Task
Revise the listing below so that each "GUI agent" becomes "screen assistant", and leave every other part untouched.

Supplied information
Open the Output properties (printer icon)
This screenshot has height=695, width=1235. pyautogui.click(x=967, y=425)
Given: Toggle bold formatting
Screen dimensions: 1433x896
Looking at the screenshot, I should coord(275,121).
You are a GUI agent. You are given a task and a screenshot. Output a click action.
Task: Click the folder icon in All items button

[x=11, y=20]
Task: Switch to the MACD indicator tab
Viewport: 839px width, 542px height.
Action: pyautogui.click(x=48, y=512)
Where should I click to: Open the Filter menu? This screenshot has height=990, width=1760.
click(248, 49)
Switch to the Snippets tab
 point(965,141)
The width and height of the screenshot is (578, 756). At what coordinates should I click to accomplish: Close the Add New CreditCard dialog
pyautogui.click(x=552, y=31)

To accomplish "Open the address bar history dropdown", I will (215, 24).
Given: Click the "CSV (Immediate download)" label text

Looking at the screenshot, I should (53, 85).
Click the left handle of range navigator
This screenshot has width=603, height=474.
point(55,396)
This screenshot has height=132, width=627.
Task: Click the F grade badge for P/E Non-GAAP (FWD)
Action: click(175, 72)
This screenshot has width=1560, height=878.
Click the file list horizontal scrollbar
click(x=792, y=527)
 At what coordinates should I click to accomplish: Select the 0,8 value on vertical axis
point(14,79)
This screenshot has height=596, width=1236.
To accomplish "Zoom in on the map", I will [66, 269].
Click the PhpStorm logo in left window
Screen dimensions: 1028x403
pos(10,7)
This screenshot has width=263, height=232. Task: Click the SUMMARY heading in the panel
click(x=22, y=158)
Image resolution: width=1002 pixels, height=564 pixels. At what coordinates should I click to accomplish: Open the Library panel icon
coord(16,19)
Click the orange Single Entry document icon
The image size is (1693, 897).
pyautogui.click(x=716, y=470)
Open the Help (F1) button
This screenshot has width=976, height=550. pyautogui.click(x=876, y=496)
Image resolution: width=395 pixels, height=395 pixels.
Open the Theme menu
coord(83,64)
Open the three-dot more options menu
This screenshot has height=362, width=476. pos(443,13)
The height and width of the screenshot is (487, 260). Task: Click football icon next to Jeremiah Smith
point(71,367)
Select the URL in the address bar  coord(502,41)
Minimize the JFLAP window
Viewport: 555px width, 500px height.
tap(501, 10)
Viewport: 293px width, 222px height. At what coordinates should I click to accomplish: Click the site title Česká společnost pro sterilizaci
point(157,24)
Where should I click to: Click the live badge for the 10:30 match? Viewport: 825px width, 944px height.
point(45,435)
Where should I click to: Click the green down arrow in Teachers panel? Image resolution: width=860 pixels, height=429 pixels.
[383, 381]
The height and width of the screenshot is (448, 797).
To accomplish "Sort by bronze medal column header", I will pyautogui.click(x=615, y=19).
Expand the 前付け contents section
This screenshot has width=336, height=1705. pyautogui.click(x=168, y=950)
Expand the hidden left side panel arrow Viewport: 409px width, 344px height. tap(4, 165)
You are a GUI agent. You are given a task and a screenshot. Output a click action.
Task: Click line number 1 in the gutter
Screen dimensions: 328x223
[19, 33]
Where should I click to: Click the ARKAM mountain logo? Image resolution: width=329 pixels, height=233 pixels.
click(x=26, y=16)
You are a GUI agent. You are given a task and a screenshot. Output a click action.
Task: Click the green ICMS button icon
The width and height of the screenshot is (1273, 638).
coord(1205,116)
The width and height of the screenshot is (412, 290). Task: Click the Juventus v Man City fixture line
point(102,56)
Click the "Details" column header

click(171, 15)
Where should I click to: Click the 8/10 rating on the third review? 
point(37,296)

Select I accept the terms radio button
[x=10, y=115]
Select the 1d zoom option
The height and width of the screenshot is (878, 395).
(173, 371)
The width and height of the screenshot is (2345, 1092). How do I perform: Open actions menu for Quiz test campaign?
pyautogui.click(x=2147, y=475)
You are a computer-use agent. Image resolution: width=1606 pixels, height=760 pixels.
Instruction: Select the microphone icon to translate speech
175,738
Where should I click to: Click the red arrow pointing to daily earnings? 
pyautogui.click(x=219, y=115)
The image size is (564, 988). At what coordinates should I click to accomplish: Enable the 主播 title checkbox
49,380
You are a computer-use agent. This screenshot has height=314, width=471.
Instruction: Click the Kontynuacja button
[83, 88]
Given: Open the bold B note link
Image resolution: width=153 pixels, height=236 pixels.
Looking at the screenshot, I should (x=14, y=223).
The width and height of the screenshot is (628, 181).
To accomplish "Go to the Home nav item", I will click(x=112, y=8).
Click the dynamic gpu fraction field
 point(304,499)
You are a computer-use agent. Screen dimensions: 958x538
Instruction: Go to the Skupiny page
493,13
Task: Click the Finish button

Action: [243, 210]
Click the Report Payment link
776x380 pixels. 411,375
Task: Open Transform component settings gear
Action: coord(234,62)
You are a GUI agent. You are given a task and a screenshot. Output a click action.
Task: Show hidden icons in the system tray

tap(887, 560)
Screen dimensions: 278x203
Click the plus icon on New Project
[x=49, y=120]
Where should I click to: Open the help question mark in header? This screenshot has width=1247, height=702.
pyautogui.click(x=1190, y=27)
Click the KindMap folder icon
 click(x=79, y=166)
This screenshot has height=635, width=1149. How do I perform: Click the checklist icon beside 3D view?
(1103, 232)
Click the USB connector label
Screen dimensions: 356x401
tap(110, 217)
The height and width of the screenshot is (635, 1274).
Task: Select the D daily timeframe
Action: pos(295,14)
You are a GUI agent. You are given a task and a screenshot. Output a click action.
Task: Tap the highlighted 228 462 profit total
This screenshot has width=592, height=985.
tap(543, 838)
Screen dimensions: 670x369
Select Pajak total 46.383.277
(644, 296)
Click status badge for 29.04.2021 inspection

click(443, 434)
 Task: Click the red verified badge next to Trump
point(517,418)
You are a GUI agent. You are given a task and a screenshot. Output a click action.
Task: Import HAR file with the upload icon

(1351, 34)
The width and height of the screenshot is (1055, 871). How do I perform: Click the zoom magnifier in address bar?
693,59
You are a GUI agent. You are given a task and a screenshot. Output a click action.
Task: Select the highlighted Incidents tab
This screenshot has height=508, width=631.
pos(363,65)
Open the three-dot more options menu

Answer for the task
Open the Output properties (printer icon)
This screenshot has height=695, width=1235. pyautogui.click(x=967, y=425)
Given: Toggle bold formatting
Screen dimensions: 1433x896
Looking at the screenshot, I should coord(275,121).
You are a screen assistant. You are given a task and a screenshot. Output a click action.
Task: Click the folder icon in All items button

[x=11, y=20]
Task: Switch to the MACD indicator tab
Viewport: 839px width, 542px height.
Action: pyautogui.click(x=48, y=512)
Where should I click to: Open the Filter menu? This screenshot has height=990, width=1760.
click(248, 49)
Switch to the Snippets tab
 point(965,141)
The width and height of the screenshot is (578, 756). At what coordinates should I click to accomplish: Close the Add New CreditCard dialog
pyautogui.click(x=552, y=31)

To accomplish "Open the address bar history dropdown", I will (215, 24).
Given: Click the "CSV (Immediate download)" label text

Looking at the screenshot, I should (53, 85).
Click the left handle of range navigator
This screenshot has width=603, height=474.
point(55,396)
This screenshot has height=132, width=627.
Task: Click the F grade badge for P/E Non-GAAP (FWD)
Action: click(175, 72)
This screenshot has width=1560, height=878.
Click the file list horizontal scrollbar
click(x=792, y=527)
 At what coordinates should I click to accomplish: Select the 0,8 value on vertical axis
point(14,79)
This screenshot has height=596, width=1236.
To accomplish "Zoom in on the map", I will [66, 269].
Click the PhpStorm logo in left window
Screen dimensions: 1028x403
pos(10,7)
This screenshot has width=263, height=232. Task: Click the SUMMARY heading in the panel
click(x=22, y=158)
Image resolution: width=1002 pixels, height=564 pixels. At what coordinates should I click to accomplish: Open the Library panel icon
coord(16,19)
Click the orange Single Entry document icon
The image size is (1693, 897).
pyautogui.click(x=716, y=470)
Open the Help (F1) button
This screenshot has width=976, height=550. pyautogui.click(x=876, y=496)
Image resolution: width=395 pixels, height=395 pixels.
Open the Theme menu
coord(83,64)
Open the three-dot more options menu
This screenshot has height=362, width=476. pos(443,13)
The height and width of the screenshot is (487, 260). Task: Click football icon next to Jeremiah Smith
point(71,367)
Select the URL in the address bar  coord(502,41)
Minimize the JFLAP window
Viewport: 555px width, 500px height.
tap(501, 10)
Viewport: 293px width, 222px height. At what coordinates should I click to accomplish: Click the site title Česká společnost pro sterilizaci
point(157,24)
Where should I click to: Click the live badge for the 10:30 match? Viewport: 825px width, 944px height.
point(45,435)
Where should I click to: Click the green down arrow in Teachers panel? Image resolution: width=860 pixels, height=429 pixels.
[383, 381]
The height and width of the screenshot is (448, 797).
To accomplish "Sort by bronze medal column header", I will pyautogui.click(x=615, y=19).
Expand the 前付け contents section
This screenshot has width=336, height=1705. pyautogui.click(x=168, y=950)
Expand the hidden left side panel arrow Viewport: 409px width, 344px height. tap(4, 165)
You are a screen assistant. You are given a task and a screenshot. Output a click action.
Task: Click line number 1 in the gutter
Screen dimensions: 328x223
[19, 33]
Where should I click to: Click the ARKAM mountain logo? Image resolution: width=329 pixels, height=233 pixels.
click(x=26, y=16)
You are a screen assistant. You are given a task and a screenshot. Output a click action.
Task: Click the green ICMS button icon
The width and height of the screenshot is (1273, 638).
coord(1205,116)
The width and height of the screenshot is (412, 290). Task: Click the Juventus v Man City fixture line
point(102,56)
Click the "Details" column header

click(171, 15)
Where should I click to: Click the 8/10 rating on the third review? 
point(37,296)

Select I accept the terms radio button
[x=10, y=115]
Select the 1d zoom option
The height and width of the screenshot is (878, 395).
(173, 371)
The width and height of the screenshot is (2345, 1092). How do I perform: Open actions menu for Quiz test campaign?
pyautogui.click(x=2147, y=475)
You are a computer-use agent. Image resolution: width=1606 pixels, height=760 pixels.
Instruction: Select the microphone icon to translate speech
175,738
Where should I click to: Click the red arrow pointing to daily earnings? 
pyautogui.click(x=219, y=115)
The image size is (564, 988). At what coordinates should I click to accomplish: Enable the 主播 title checkbox
49,380
You are a computer-use agent. This screenshot has height=314, width=471.
Instruction: Click the Kontynuacja button
[83, 88]
Given: Open the bold B note link
Image resolution: width=153 pixels, height=236 pixels.
Looking at the screenshot, I should (x=14, y=223).
The width and height of the screenshot is (628, 181).
To accomplish "Go to the Home nav item", I will click(x=112, y=8).
Click the dynamic gpu fraction field
 point(304,499)
You are a computer-use agent. Screen dimensions: 958x538
Instruction: Go to the Skupiny page
493,13
Task: Click the Finish button

Action: [243, 210]
Click the Report Payment link
776x380 pixels. 411,375
Task: Open Transform component settings gear
Action: coord(234,62)
You are a screen assistant. You are given a task and a screenshot. Output a click action.
Task: Show hidden icons in the system tray

tap(887, 560)
Screen dimensions: 278x203
Click the plus icon on New Project
[x=49, y=120]
Where should I click to: Open the help question mark in header? This screenshot has width=1247, height=702.
pyautogui.click(x=1190, y=27)
Click the KindMap folder icon
 click(x=79, y=166)
This screenshot has height=635, width=1149. How do I perform: Click the checklist icon beside 3D view?
(1103, 232)
Click the USB connector label
Screen dimensions: 356x401
tap(110, 217)
The height and width of the screenshot is (635, 1274).
Task: Select the D daily timeframe
Action: pos(295,14)
You are a screen assistant. You are given a task and a screenshot. Output a click action.
Task: Tap the highlighted 228 462 profit total
This screenshot has width=592, height=985.
tap(543, 838)
Screen dimensions: 670x369
Select Pajak total 46.383.277
(644, 296)
Click status badge for 29.04.2021 inspection

click(443, 434)
 Task: Click the red verified badge next to Trump
point(517,418)
You are a screen assistant. You are given a task and a screenshot. Output a click action.
Task: Import HAR file with the upload icon

(1351, 34)
The width and height of the screenshot is (1055, 871). How do I perform: Click the zoom magnifier in address bar?
693,59
You are a screen assistant. You are given a task and a screenshot. Output a click action.
Task: Select the highlighted Incidents tab
This screenshot has height=508, width=631.
pos(363,65)
Open the three-dot more options menu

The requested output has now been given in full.